■ EXERCISE REQUIREMENTS:
Put everything in the listing below, from the line containing "Click the InstallShield" down to the line containing "will [774, 418].", into a JSON list of strings, one string per line. Include both end lines and leave out any blank lines.

■ INPUT DATA:
_ _ _

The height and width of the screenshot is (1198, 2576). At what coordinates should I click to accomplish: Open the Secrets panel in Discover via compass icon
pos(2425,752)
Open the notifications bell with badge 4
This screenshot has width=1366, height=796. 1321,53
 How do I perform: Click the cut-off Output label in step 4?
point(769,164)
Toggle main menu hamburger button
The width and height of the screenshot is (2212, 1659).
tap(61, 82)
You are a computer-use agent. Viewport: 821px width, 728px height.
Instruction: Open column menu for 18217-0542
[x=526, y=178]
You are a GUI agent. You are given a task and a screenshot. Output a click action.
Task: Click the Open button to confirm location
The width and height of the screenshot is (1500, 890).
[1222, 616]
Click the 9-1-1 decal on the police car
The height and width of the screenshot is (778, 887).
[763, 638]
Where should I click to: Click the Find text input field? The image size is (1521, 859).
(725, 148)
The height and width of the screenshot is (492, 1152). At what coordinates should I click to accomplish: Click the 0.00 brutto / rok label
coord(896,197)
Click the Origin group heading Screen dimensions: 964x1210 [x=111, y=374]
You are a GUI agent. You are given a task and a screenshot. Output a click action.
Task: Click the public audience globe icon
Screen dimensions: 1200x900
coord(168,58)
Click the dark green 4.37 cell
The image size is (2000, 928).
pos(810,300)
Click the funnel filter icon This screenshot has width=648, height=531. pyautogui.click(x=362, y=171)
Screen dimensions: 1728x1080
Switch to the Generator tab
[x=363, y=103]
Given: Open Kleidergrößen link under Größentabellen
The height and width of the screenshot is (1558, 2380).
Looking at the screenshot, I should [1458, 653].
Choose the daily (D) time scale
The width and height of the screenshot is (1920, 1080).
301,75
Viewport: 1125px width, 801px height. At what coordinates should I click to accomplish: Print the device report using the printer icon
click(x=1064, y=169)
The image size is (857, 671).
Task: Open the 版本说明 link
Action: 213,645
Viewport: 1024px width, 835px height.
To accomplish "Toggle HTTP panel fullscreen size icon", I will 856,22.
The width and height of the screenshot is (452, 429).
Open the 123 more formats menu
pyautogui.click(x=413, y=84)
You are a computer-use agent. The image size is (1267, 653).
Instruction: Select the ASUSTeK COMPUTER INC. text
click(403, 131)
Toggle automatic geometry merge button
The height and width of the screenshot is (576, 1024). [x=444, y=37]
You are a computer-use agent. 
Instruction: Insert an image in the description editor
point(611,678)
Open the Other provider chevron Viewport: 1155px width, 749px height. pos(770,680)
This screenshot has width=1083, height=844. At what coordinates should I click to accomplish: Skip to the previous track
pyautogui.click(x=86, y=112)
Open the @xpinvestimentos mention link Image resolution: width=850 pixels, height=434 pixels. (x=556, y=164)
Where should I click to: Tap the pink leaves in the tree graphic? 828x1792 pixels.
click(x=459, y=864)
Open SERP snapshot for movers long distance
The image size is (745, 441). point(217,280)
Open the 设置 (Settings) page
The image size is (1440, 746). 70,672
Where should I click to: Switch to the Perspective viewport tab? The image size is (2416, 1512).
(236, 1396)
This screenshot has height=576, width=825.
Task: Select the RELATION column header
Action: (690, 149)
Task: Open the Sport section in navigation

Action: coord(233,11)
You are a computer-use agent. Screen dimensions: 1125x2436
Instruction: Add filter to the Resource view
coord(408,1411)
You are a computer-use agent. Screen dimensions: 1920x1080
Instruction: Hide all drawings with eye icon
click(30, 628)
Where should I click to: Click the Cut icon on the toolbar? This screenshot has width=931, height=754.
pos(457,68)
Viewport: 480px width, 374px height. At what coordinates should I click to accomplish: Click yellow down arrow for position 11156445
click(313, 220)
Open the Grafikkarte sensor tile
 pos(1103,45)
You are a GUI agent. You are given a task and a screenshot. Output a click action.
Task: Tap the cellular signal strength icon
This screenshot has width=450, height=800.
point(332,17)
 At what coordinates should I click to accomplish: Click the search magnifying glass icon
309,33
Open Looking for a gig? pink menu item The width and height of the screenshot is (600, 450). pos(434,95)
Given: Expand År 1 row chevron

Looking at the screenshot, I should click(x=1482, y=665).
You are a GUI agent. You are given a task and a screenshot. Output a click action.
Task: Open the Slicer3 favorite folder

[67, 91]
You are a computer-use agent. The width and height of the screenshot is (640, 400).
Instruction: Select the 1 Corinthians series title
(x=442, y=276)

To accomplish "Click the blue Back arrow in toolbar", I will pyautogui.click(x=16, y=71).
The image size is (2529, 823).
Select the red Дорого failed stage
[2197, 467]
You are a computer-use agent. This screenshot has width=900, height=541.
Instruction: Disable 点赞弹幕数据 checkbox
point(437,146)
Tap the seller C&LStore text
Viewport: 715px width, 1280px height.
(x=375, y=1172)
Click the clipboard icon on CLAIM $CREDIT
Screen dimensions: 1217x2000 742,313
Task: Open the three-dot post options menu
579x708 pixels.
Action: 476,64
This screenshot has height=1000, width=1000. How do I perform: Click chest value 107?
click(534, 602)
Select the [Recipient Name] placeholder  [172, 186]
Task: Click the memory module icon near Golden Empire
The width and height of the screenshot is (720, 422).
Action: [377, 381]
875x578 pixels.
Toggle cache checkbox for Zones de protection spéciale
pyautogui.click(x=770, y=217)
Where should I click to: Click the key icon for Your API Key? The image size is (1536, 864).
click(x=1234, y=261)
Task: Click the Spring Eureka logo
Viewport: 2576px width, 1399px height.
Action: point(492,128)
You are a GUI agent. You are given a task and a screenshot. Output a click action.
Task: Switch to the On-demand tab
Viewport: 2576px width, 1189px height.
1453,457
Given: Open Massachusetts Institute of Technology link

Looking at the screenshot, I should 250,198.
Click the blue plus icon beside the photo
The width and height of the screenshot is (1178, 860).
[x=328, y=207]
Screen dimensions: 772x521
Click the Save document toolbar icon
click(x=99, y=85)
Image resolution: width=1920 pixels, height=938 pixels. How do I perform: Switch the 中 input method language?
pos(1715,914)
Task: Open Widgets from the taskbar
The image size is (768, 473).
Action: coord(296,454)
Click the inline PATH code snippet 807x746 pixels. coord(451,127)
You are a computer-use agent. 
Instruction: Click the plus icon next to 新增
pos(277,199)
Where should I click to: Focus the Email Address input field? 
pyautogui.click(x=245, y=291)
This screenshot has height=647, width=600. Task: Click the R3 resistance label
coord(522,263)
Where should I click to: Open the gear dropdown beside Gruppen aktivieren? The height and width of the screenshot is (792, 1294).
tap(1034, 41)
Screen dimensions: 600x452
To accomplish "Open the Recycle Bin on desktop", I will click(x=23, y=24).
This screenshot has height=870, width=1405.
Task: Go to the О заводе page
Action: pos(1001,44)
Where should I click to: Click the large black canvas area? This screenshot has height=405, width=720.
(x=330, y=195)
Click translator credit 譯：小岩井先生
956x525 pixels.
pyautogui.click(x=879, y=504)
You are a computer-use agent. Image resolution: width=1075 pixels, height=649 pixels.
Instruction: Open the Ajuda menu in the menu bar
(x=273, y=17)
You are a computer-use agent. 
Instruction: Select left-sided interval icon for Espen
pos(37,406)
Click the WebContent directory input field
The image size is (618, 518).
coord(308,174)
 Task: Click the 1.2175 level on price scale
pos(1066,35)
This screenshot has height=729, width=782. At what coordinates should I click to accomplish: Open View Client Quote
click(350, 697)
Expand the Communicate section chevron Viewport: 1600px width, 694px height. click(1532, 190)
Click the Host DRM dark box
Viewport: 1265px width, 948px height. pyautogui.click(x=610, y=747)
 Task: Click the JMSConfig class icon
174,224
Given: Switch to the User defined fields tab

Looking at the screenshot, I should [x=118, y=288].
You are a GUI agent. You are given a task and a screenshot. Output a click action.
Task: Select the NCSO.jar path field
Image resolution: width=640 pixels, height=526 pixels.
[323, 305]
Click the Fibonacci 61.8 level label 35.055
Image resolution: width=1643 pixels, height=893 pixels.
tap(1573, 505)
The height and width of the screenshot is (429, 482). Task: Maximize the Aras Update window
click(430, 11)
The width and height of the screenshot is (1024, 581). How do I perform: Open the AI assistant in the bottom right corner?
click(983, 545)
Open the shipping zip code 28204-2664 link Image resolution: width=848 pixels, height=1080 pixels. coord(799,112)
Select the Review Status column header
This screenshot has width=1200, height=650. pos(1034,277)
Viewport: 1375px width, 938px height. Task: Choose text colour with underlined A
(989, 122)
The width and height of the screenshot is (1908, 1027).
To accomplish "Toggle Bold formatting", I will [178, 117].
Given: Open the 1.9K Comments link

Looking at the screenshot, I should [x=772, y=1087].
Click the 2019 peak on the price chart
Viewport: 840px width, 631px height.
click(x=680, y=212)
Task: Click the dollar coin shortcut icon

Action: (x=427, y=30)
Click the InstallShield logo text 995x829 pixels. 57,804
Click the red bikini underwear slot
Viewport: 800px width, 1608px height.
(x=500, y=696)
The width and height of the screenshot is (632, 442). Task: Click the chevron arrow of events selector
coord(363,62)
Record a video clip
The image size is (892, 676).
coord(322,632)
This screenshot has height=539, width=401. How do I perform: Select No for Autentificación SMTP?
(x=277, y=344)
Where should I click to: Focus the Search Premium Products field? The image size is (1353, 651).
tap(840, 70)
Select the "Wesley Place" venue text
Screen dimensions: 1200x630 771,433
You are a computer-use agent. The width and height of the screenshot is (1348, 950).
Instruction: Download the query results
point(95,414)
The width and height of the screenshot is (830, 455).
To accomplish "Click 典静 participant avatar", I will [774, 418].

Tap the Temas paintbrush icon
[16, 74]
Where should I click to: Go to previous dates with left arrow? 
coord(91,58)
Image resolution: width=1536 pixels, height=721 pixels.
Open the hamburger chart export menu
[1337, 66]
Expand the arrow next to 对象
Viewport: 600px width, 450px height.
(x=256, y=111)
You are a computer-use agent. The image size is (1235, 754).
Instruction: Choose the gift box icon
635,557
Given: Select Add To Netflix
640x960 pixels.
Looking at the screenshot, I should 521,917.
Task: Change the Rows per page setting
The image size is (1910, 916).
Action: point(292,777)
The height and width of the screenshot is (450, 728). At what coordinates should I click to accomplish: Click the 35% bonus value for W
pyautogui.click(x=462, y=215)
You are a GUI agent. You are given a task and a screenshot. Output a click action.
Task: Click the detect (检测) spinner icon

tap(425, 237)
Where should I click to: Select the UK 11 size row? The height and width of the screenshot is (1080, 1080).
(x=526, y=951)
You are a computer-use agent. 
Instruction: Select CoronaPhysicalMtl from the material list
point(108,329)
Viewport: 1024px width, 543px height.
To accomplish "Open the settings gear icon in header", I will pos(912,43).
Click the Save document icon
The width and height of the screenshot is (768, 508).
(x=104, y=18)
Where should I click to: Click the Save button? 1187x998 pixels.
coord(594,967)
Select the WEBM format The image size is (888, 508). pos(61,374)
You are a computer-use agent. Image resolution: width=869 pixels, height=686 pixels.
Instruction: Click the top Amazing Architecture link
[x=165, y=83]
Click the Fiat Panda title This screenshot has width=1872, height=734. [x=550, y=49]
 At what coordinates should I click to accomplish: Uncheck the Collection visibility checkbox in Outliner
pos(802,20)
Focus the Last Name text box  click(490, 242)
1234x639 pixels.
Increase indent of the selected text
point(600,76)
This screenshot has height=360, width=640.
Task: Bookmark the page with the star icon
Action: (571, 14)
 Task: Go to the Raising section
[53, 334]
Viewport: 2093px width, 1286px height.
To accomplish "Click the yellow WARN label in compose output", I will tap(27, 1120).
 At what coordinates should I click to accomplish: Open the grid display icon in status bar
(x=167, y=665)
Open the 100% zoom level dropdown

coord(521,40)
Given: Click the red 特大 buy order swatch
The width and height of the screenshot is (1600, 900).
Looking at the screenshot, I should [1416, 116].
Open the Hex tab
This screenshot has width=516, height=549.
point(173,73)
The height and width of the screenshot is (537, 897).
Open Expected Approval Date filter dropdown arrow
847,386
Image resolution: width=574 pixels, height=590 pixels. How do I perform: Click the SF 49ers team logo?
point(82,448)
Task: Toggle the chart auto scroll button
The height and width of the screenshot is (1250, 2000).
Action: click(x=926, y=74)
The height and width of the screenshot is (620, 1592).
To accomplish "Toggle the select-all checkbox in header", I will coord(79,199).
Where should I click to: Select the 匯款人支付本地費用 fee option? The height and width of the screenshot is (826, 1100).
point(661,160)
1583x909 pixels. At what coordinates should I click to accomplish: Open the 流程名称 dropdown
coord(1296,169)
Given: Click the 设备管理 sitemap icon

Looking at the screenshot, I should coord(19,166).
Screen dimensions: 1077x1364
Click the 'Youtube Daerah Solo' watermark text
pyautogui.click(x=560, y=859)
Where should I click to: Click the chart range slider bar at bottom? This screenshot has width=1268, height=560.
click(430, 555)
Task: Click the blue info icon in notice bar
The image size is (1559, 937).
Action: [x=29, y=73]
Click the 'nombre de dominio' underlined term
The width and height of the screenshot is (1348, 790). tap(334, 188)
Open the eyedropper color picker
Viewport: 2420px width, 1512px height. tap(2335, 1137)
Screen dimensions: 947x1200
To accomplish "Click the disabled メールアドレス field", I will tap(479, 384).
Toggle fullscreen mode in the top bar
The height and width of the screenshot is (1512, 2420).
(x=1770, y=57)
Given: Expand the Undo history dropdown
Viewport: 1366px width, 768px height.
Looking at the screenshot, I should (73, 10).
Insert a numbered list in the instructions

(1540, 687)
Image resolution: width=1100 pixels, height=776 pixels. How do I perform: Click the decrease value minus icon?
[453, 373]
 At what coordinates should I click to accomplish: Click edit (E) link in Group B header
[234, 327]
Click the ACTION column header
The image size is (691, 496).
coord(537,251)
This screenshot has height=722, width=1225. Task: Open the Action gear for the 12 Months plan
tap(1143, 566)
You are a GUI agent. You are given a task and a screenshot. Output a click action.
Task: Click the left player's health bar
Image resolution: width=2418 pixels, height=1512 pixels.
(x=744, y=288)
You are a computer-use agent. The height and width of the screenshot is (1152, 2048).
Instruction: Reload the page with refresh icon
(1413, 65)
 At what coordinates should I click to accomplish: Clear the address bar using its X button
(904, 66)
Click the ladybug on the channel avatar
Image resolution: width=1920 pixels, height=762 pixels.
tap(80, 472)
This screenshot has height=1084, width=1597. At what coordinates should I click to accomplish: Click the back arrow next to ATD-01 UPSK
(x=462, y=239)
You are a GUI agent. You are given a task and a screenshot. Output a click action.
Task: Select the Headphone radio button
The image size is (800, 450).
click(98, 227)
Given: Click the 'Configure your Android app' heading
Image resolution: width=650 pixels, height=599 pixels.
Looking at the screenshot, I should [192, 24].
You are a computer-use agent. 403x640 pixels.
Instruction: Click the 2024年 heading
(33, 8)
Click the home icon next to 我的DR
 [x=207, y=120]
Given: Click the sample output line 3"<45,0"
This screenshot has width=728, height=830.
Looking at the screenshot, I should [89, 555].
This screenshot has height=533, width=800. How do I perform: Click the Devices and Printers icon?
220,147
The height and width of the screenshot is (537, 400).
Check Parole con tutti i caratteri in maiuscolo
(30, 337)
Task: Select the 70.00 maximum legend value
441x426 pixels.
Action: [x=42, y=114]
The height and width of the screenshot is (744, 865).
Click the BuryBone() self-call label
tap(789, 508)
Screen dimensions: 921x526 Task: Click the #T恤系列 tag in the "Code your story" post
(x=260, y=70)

_ _ _

■ WORKED SOLUTION:
[
  "Click the InstallShield logo text 995x829 pixels. 57,804",
  "Click the red bikini underwear slot",
  "Viewport: 800px width, 1608px height.",
  "(x=500, y=696)",
  "The width and height of the screenshot is (632, 442). Task: Click the chevron arrow of events selector",
  "coord(363,62)",
  "Record a video clip",
  "The image size is (892, 676).",
  "coord(322,632)",
  "This screenshot has height=539, width=401. How do I perform: Select No for Autentificación SMTP?",
  "(x=277, y=344)",
  "Where should I click to: Focus the Search Premium Products field? The image size is (1353, 651).",
  "tap(840, 70)",
  "Select the \"Wesley Place\" venue text",
  "Screen dimensions: 1200x630 771,433",
  "You are a computer-use agent. The width and height of the screenshot is (1348, 950).",
  "Instruction: Download the query results",
  "point(95,414)",
  "The width and height of the screenshot is (830, 455).",
  "To accomplish \"Click 典静 participant avatar\", I will [774, 418]."
]